The daily exporting average by weekday grew 1% in the third week in March compared to Monday. There has been an increase in the shipments of semi manufactured goods, especially raw sugar, semi manufactured iron and steel, raw soy oil and raw aluminium.
External sales of basic and manufactured goods, however, dropped. There has been a decrease mainly in raw oil, poultry, pork and beef, soybean meal, grain maize, car parts, vehicles engines and parts, refined sugar, electric engines and generators and plastic polymers.

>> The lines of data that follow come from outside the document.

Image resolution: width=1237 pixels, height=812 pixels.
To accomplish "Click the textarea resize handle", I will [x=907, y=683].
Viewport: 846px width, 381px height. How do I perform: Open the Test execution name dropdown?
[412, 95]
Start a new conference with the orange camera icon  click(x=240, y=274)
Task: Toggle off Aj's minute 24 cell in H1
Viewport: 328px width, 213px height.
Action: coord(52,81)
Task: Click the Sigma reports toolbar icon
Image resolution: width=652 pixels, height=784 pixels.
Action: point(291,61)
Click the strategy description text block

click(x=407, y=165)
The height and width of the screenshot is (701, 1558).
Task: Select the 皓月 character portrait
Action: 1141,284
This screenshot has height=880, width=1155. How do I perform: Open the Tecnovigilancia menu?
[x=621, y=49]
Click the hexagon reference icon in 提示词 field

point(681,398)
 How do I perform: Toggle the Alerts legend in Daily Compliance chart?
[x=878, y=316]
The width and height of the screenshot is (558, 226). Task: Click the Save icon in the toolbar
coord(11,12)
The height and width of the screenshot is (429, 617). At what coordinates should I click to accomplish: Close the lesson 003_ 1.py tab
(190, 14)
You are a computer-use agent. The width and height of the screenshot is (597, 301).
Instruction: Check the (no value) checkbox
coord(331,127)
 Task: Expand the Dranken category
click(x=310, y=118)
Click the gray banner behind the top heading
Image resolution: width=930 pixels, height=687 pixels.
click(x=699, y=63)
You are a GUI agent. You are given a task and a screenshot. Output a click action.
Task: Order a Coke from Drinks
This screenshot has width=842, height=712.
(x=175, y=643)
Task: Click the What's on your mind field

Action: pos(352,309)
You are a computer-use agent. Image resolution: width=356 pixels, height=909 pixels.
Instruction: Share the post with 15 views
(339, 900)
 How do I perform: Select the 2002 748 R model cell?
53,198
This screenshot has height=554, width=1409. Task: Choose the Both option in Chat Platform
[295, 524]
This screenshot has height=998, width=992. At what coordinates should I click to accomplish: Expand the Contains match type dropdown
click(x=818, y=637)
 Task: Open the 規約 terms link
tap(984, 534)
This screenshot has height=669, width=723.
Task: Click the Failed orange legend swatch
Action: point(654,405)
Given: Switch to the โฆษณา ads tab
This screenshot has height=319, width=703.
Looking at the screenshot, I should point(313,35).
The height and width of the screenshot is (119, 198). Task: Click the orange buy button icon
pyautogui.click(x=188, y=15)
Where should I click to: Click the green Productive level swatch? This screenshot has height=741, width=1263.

On the other hand, the daily average of imports increased 13.2% in the third week in the month compared to the second one. There has been an increase in purchases of fuel and lubricants, car and car parts, organic and inorganic chemicals, pharmaceutical products and fertilisers.
Similar to the performance last week, the trade balance in March is now showing a deficit of US$ 60 million, due to the US$ 12.222 billion exports and US$ 12.282 billion imports. External sales dropped 2.7% in relation to the daily average in March 2013 and purchases dropped 1.4% in the same comparison.
The Brazilian trade balance had already shown deficit in January and February. With the results from March until now, the balance is negative by US$ 6.244 billion year-to-date, as a result of the difference between US$ 44.182 billion exports and US$ 50.426 billion imports. An improvement in the balance is expected only in April, according to specialists.